Exercise brief
Listed below are entries; give the number of lines among them that include "resolution", and only that number.
=== Section Start ===
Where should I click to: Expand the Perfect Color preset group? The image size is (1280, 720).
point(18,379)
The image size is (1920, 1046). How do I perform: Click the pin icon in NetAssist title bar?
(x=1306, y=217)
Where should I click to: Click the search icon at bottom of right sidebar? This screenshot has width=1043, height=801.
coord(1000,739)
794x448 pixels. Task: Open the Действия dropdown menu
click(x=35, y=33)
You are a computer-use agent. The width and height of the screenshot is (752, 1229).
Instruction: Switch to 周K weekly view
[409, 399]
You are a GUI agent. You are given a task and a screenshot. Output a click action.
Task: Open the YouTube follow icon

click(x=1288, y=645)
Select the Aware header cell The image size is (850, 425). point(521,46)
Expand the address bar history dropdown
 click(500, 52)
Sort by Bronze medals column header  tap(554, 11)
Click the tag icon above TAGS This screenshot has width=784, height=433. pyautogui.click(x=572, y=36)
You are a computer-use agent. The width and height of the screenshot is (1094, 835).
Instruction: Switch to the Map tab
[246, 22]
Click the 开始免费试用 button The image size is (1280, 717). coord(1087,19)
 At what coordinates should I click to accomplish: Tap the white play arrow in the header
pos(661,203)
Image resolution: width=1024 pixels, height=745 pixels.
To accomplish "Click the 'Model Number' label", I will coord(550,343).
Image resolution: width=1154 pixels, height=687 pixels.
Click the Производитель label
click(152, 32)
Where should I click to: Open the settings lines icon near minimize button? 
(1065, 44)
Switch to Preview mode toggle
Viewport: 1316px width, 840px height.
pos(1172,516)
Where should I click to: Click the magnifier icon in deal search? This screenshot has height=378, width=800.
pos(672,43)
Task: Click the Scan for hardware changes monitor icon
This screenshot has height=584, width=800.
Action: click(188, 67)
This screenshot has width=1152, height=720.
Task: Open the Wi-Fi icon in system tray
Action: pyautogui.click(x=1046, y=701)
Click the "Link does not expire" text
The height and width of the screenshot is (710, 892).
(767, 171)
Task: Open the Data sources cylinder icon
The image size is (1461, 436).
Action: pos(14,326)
=== Section End ===
Answer space
2